'Investing in AIB is like betting on a horse'

Irish savers are sitting on almost €100bn - are AIB shares worth a punt?

'Investing in AIB is like betting on a horse'

Rolling News

The four-week countdown to the stockmarket listing of up to 25% of AIB, began last night when Finance Minister Michael Noonan, confirmed the bank’s 'Intention to Float.'

While these shares will be aimed at institutional investors such as large banks and pension funds who want a long term investment, a proportion is also set to be made available to individual retail investors. The minimum buy-in is €10,000.

Eoin McGee of Prosperous Financial Planning joined Vincent Wall on Breakfast Business to discuss the IPO.

He thinks it is important that potential retail investors understand the risk associated with putting €10,000-plus down on one company's shares.

Mr McGee believes average investors should not be "going near" these shares.

"Individuals' money sitting in bank accounts around Ireland is almost €100bn. It's more than we've ever had before. We have interest rates which are lower than we've ever had before. Therefore, the attraction to move some of your money from deposit into something like this is very high because all the media hype over the next few weeks will be around AIB," he told Newstalk.

The advisor added that people are likely to invest in the company because they are familiar with it.

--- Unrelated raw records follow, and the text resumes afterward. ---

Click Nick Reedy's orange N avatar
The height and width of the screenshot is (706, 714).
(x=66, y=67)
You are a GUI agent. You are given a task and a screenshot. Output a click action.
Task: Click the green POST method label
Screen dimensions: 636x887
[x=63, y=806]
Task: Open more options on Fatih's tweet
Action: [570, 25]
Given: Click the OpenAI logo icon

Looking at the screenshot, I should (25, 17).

He believes that despite the bank's recent strong performance and its growth prospects, investing is a gamble:

"If you want to buy AIB go for it - but treat the €10,000 minimum that you're going to put into it the same way you would if you were going out to Fairyhouse."

These comments were levelled at any potential investment for a retail investor which is dependent on one company's shares: "It's nothing to do with AIB per say - it's about individuals buying individual shares. The problem with buying one (company's) share is that you have no diversification."

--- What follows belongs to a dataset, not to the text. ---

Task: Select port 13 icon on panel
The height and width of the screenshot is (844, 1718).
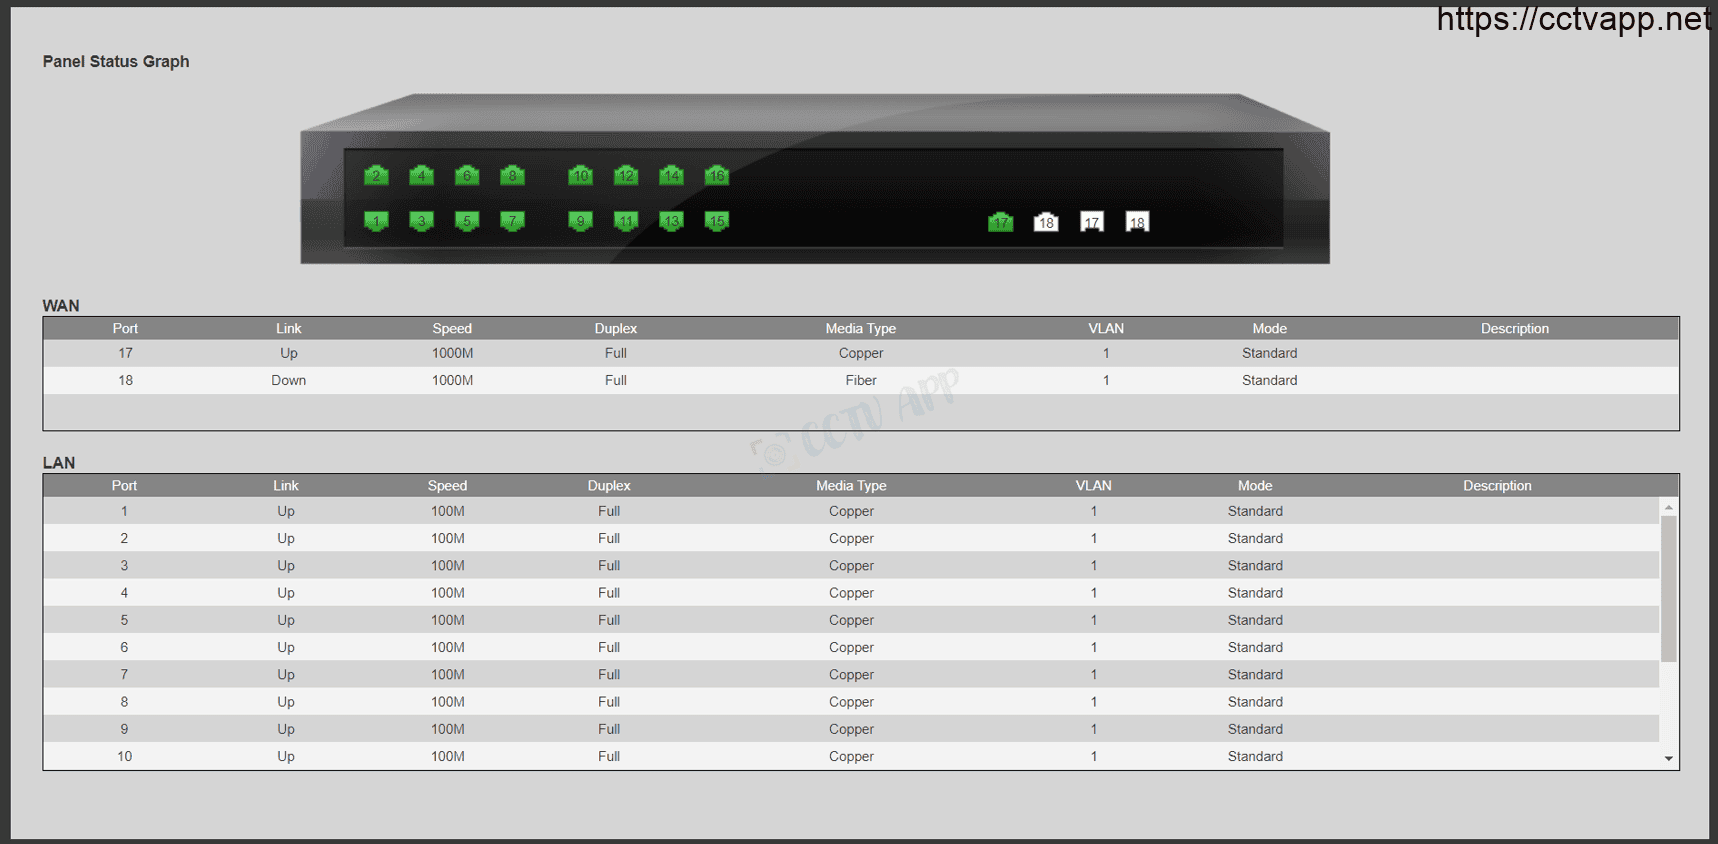Action: [x=671, y=221]
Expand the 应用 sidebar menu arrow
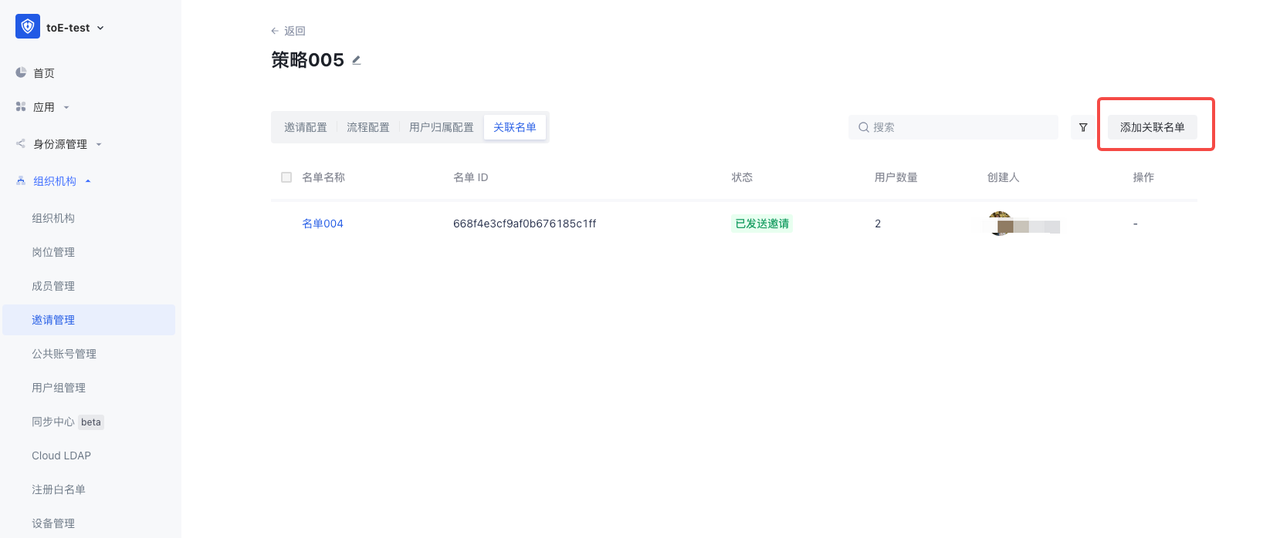This screenshot has width=1280, height=538. pyautogui.click(x=66, y=107)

He warned that most company's shares fall in the 12 months after their IPO.

Mr McGee believes that best way to get involved in the IPO is to think of it as a longterm play, describing it as a way to generate money for your "grandkids."

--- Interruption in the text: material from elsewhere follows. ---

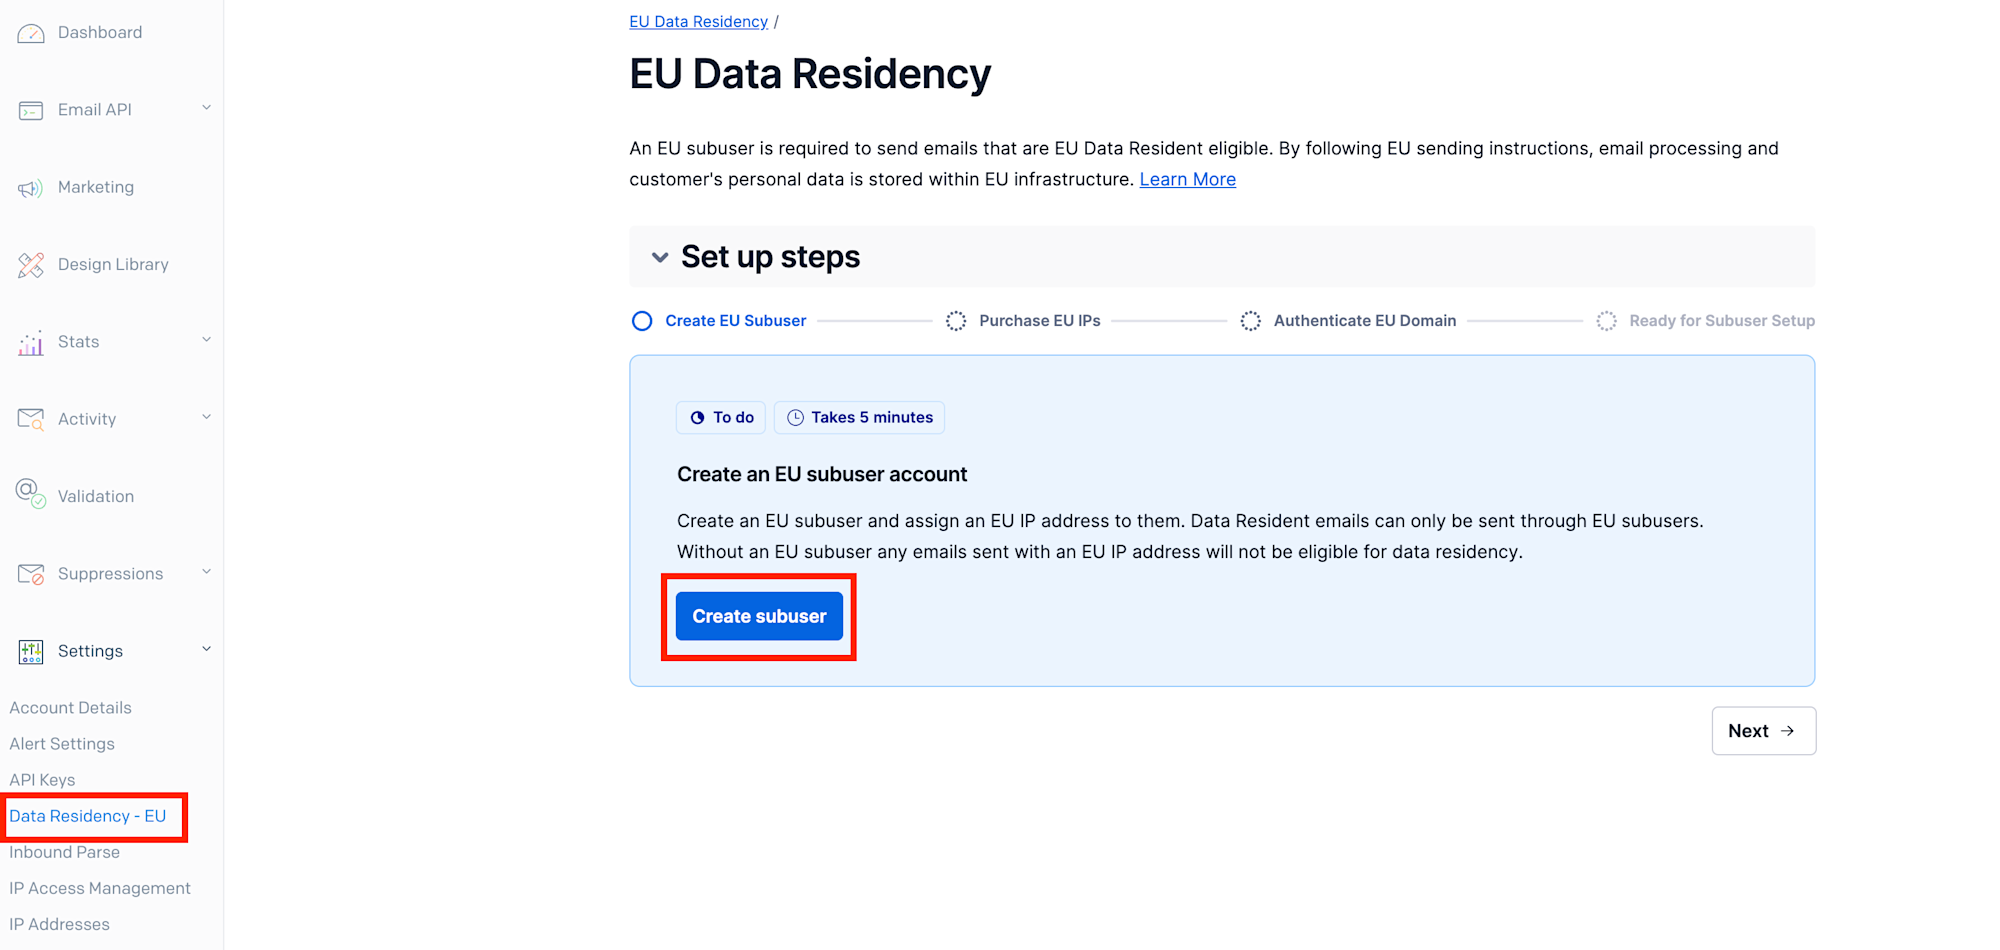The width and height of the screenshot is (2000, 950).
Task: Open the API Keys settings page
Action: point(42,780)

Potential investors must be registered with a stockbroker and retail investors will be putting their money forward at the highest indicated price per share listed in the prospectus - even though it is not guaranteed to reach that price.

When the flotation comes, these investors are not guaranteed to get all of the shares that they've requested.

AIB registered a €1.7bn profit before tax for 2016 - and announced plans to pay a €250m dividend to the State.

Its new lending in Ireland increased by 16% as loans of €12.9bn were approved.

The bank also had a 39% share of new lending drawdowns in the final quarter of 2016 - suggesting it is on course to attract more business as demand for new mortgages remains strong and more properties come onto the market in the coming years.